I don't think we can use this as it's very specific Wipro. 


Sent from my iPhone using Tapatalk. Please excuse typos.


----------



## _ritz (Oct 14, 2016)

Ok. But in general if anyone wants to withdraw full PF amount after getting a PR then what process should be followed?



hari_it_ram said:


> I don't think we can use this as it's very specific Wipro.
> 
> 
> Sent from my iPhone using Tapatalk. Please excuse typos.


----------



## misecmisc (Jun 26, 2014)

Hi All,
I think in 2014 we came to know about the scheme of one account for EPF which was like having a UAN number and that time I was in my previous company, so I got a UAN account and my previous company's PF got transferred to UAN account. In my current company I gave this UAN account for my PF account, so for my current company the PF would be coming in that UAN account.
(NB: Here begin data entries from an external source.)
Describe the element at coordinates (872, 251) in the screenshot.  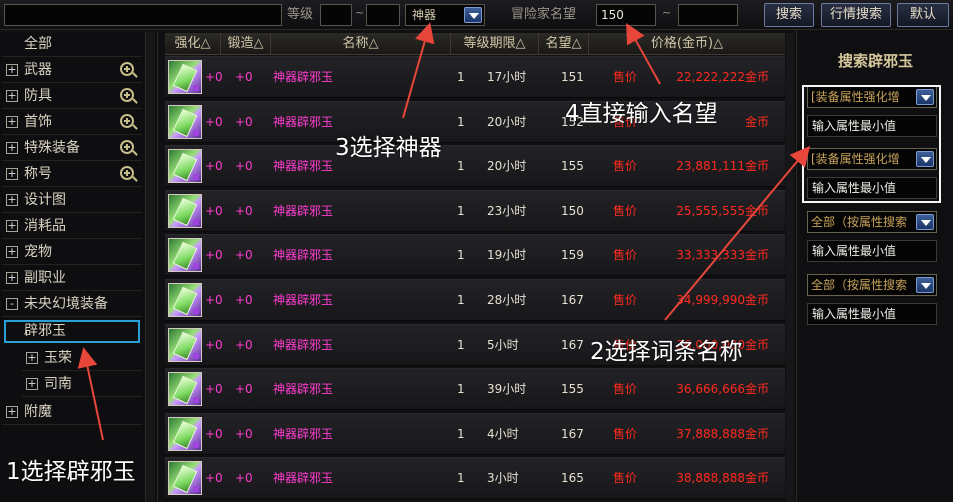
I see `attribute-min-input-3: 输入属性最小值` at that location.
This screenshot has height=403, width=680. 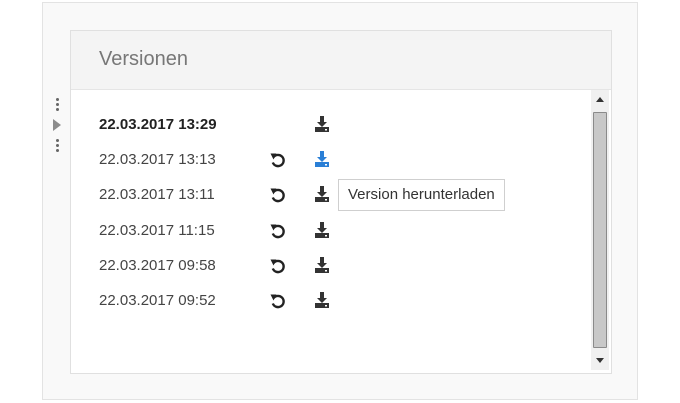 I want to click on version-row: 22.03.2017 09:52, so click(x=331, y=310).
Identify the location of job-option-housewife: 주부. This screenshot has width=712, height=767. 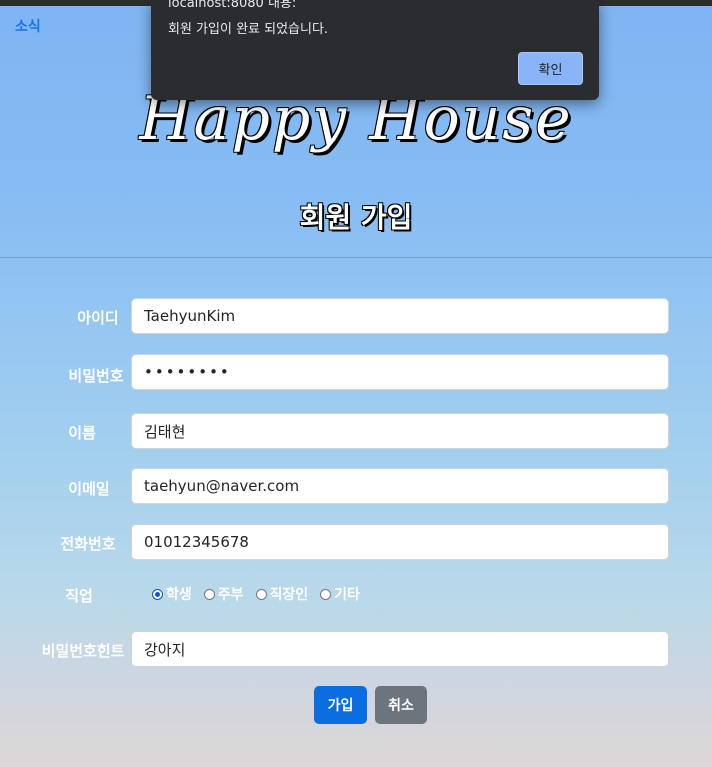
(224, 594).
So does somebody know what is the process for getting PF amount transferred to bank account when the PF is maintained as a UAN account? Please suggest. Thanks.


----------



## hari_it_ram (Jun 30, 2013)

_ritz said:


> Ok. But in general if anyone wants to withdraw full PF amount after getting a PR then what process should be followed?




Each company maintains a special team to process these request. They will make the process easier. Application will be process after 2 months from last working date. 
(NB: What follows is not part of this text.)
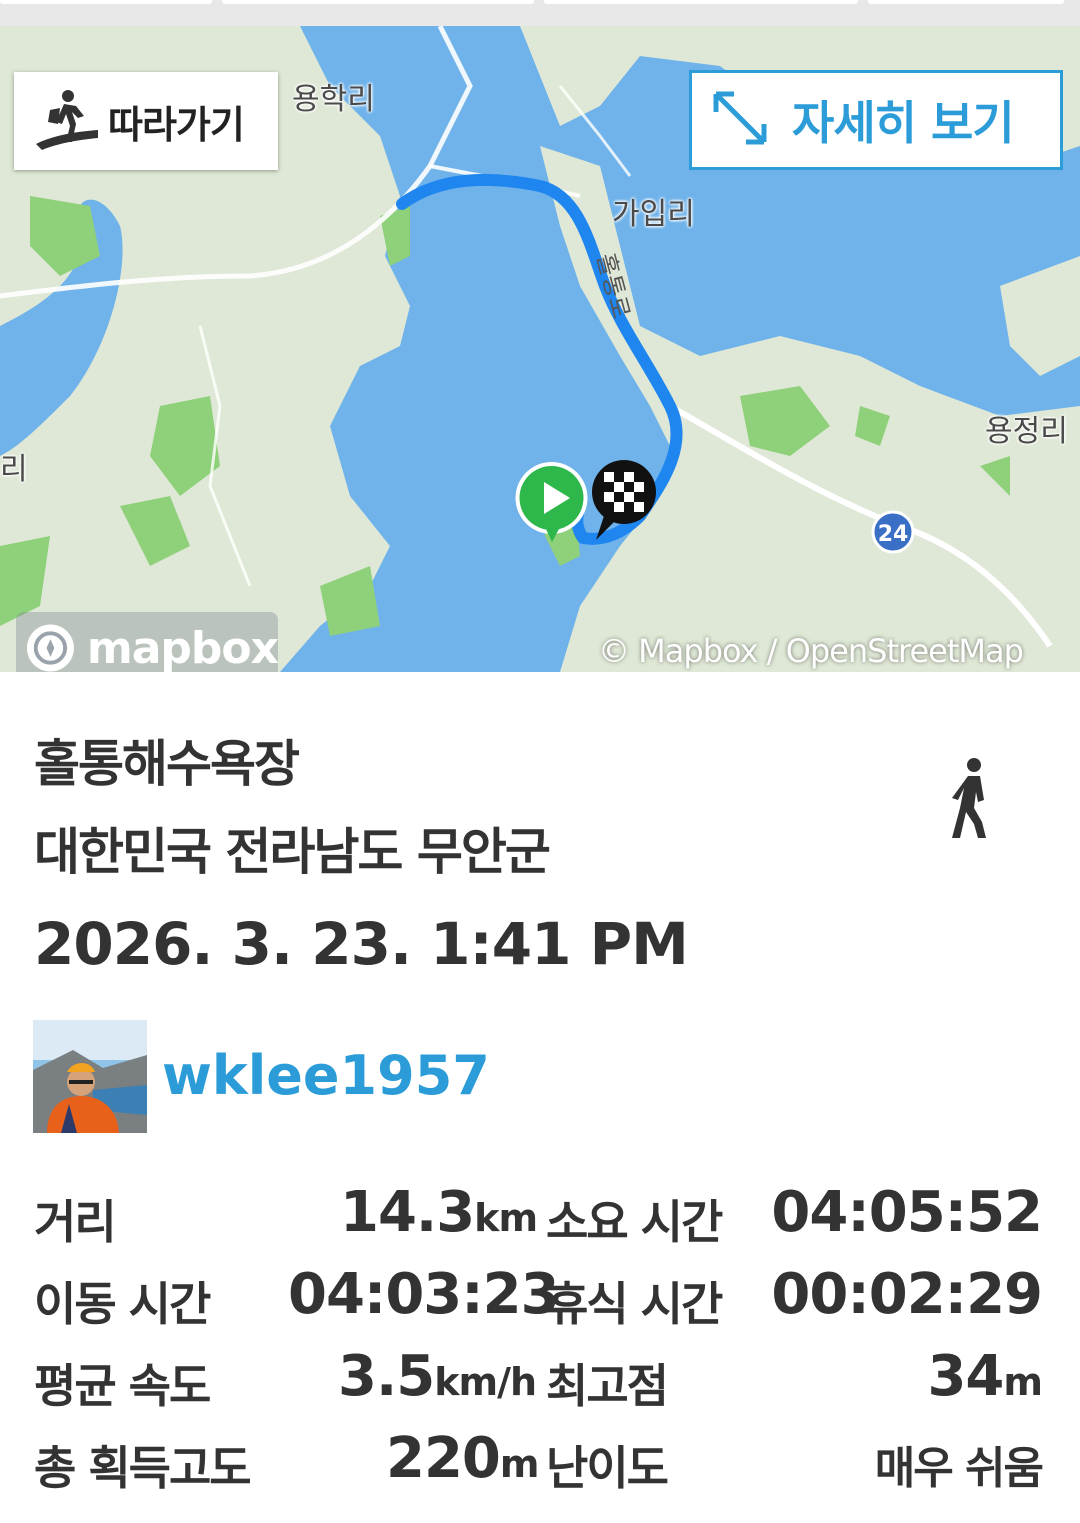 Image resolution: width=1080 pixels, height=1523 pixels. I want to click on trip-title: 홀통해수욕장, so click(167, 764).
With the new forms we can even withdraw to our bank accounts that I haven't tried yet. But did a transferred via EPF which worked like a magic with no follow up. 


Sent from my iPhone using Tapatalk. Please excuse typos.


----------



## misecmisc (Jun 26, 2014)

Hi All,
Regarding withdrawing PF amount, I have heard that when we move to a different country, we can withdraw the PF amount - is it correct? Can we withdraw the complete PF amount? Is there any online process for withdrawing the PF amount from UAN account? Any information here please. Thanks.


----------



## awareness (Feb 10, 2016)

misecmisc said:


> Hi All,
> Regarding withdrawing PF amount, I have heard that when we move to a different country, we can withdraw the PF amount - is it correct? Can we withdraw the complete PF amount? Is there any online process for withdrawing the PF amount from UAN account? Any information here please. Thanks.
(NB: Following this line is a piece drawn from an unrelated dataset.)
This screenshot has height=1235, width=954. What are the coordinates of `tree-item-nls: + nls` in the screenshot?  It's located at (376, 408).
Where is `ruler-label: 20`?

Yes we can withdraw the entire PF amount. Also if you have EPS (Employee Pension Scheme), you can withdraw that as well.

I submitted the withdrawal forms to payroll department of my company when I resigned. They will process it only 60 days after the date of leaving the company. Once they started processing, I got the amount transferred electronically to my account in 2 weeks.


----------